Collected data entries

::::

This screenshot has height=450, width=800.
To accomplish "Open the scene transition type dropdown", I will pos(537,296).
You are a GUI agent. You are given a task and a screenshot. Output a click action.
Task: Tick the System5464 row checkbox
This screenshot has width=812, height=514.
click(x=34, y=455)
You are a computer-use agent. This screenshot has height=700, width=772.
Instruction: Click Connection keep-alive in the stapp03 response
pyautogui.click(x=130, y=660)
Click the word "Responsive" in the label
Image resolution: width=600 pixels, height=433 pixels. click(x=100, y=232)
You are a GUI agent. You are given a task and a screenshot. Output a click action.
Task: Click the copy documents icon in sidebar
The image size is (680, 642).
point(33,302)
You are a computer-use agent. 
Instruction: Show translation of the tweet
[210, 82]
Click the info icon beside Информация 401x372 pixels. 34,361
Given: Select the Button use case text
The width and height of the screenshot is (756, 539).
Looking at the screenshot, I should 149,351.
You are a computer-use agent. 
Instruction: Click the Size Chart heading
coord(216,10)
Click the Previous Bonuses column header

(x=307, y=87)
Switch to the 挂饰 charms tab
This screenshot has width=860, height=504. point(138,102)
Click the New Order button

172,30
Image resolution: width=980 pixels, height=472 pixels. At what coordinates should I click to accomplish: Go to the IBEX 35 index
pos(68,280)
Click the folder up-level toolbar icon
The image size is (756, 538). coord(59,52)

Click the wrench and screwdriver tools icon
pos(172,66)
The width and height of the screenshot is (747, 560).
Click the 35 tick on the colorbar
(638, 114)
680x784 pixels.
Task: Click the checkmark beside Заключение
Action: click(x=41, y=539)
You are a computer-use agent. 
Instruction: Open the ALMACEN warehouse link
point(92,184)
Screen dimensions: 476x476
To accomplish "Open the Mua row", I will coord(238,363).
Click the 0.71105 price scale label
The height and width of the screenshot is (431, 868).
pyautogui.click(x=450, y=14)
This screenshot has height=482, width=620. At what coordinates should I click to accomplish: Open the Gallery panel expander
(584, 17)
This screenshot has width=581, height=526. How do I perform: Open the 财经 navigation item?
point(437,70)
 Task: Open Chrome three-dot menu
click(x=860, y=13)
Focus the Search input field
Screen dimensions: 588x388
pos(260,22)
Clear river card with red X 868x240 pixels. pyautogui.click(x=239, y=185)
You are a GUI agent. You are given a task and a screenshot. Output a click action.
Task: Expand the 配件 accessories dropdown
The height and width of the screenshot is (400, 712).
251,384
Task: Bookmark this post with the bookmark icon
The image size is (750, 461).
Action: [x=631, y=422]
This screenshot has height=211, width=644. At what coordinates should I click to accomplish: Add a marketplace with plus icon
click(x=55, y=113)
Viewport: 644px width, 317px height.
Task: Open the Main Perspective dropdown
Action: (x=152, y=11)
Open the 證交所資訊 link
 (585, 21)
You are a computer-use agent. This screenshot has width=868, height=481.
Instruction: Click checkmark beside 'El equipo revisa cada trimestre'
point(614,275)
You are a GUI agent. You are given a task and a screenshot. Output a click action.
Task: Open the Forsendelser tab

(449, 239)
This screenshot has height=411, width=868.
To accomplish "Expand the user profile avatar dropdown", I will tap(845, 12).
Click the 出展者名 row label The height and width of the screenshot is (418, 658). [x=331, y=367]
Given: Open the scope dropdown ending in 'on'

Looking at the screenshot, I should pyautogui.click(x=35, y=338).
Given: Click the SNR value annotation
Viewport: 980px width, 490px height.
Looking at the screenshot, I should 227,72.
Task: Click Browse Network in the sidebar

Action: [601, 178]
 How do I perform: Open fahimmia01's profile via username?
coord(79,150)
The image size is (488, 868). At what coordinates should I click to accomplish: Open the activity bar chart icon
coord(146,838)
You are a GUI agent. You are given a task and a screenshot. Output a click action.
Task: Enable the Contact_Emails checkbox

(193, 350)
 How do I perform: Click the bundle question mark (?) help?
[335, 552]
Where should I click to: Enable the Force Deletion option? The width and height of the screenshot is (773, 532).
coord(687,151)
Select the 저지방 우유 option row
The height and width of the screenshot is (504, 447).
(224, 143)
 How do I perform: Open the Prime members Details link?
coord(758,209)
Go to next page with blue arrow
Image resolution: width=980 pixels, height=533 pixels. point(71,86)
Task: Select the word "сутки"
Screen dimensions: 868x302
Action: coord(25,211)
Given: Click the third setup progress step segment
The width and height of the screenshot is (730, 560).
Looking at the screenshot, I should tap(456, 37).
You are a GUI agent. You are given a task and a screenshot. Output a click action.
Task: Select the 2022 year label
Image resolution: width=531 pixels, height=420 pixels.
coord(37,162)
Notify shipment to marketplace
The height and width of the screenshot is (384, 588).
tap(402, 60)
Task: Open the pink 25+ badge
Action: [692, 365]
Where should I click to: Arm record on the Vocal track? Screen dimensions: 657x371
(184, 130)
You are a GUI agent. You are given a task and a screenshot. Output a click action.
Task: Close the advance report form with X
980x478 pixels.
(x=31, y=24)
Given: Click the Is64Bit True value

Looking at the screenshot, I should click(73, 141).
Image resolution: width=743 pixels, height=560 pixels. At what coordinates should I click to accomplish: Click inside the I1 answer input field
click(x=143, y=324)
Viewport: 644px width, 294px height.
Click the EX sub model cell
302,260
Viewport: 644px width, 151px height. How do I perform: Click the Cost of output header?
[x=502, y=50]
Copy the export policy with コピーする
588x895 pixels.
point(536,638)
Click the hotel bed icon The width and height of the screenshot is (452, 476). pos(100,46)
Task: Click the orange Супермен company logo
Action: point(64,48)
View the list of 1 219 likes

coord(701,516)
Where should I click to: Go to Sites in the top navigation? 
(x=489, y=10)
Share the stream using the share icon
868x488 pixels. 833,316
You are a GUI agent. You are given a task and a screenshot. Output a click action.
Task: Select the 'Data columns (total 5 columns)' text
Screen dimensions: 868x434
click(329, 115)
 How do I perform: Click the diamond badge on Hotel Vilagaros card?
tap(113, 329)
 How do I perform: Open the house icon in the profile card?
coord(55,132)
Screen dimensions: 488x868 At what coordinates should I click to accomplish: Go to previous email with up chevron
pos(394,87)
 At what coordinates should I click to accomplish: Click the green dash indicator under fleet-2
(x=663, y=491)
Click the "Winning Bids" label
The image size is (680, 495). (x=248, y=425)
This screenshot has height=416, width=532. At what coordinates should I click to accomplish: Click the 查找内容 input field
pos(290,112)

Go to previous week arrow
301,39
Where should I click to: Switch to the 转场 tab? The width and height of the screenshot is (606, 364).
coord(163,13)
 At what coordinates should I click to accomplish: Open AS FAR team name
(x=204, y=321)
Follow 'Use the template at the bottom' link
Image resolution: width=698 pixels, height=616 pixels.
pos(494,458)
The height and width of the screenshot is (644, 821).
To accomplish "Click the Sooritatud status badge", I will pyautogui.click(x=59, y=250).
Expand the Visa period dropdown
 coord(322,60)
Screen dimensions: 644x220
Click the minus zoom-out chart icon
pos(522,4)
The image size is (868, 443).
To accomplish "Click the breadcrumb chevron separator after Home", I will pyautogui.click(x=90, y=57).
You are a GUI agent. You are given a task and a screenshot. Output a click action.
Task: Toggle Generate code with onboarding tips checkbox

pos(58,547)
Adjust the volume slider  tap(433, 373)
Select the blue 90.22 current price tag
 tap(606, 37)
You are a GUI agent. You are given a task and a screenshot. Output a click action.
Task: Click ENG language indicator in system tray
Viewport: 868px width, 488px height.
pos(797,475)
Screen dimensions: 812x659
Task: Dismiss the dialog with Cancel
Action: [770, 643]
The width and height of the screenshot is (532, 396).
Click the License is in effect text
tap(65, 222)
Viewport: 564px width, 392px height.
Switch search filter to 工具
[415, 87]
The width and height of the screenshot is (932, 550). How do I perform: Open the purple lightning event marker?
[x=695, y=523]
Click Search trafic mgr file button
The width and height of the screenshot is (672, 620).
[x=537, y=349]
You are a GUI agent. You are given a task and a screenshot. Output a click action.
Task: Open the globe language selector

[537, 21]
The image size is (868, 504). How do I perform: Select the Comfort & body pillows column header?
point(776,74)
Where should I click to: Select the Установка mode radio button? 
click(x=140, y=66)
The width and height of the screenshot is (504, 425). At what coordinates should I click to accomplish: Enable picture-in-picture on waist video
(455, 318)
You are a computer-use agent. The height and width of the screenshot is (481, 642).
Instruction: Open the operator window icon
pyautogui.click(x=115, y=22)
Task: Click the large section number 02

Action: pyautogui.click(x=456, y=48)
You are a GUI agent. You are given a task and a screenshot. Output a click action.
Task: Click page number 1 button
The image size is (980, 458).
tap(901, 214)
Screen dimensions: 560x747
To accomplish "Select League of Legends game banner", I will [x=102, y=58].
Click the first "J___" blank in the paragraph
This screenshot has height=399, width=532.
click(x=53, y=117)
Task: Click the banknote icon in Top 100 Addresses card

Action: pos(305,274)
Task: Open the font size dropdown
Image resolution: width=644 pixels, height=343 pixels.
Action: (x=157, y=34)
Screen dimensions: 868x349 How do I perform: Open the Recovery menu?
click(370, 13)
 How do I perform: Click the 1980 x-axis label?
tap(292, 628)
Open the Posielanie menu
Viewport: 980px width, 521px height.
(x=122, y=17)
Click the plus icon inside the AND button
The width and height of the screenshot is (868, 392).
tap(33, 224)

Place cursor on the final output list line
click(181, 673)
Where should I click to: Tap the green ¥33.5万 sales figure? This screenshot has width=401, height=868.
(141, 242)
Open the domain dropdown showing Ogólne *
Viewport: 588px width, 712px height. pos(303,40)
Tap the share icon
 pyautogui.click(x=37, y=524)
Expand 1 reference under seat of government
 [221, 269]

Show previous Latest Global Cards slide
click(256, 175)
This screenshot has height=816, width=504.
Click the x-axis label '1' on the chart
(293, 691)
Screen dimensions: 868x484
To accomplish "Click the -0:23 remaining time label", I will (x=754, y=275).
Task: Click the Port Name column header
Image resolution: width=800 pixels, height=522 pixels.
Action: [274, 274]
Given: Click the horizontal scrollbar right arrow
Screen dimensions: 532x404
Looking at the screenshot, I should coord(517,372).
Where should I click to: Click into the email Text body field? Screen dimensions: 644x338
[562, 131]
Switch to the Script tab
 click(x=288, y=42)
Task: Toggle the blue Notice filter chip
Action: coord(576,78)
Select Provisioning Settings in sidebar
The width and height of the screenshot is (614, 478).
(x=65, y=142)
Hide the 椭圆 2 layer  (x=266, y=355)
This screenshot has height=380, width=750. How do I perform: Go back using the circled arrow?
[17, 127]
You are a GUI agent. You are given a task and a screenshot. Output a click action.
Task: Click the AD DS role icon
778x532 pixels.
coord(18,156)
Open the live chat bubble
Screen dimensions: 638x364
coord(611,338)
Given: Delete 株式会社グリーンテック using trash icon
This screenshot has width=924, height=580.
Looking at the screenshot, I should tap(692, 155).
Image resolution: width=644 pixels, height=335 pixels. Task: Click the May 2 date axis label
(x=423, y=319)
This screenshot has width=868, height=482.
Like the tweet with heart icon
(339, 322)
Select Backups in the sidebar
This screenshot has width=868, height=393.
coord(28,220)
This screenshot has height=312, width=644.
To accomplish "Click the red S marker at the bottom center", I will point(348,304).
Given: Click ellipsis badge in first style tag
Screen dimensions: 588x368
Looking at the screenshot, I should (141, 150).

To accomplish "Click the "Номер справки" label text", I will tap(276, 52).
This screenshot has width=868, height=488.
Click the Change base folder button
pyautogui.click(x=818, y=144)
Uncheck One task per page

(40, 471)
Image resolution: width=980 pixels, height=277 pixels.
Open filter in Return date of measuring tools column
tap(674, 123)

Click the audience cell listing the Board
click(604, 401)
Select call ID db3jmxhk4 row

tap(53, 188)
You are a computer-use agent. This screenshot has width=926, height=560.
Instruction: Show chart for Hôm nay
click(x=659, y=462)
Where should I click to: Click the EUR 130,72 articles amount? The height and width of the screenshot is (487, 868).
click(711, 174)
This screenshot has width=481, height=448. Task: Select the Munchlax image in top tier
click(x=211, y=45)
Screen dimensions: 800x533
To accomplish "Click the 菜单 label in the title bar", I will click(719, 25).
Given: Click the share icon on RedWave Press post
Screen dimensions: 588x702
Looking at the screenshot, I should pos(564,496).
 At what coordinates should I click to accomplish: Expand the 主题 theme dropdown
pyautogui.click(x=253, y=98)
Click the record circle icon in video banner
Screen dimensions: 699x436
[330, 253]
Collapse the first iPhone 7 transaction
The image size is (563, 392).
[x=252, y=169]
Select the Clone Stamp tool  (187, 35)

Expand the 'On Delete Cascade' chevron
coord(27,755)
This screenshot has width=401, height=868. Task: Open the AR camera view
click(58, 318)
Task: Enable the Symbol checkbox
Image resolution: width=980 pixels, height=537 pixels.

::::

Note down each line above where the word "computer" occurs.

You are a computer-use agent. This screenshot has height=700, width=772.
You are a computer-use agent. 
You are a computer-use agent. 
You are a computer-use agent. 
You are a computer-use agent. This screenshot has width=868, height=481.
You are a computer-use agent. The height and width of the screenshot is (481, 642).
You are a computer-use agent. This screenshot has width=926, height=560.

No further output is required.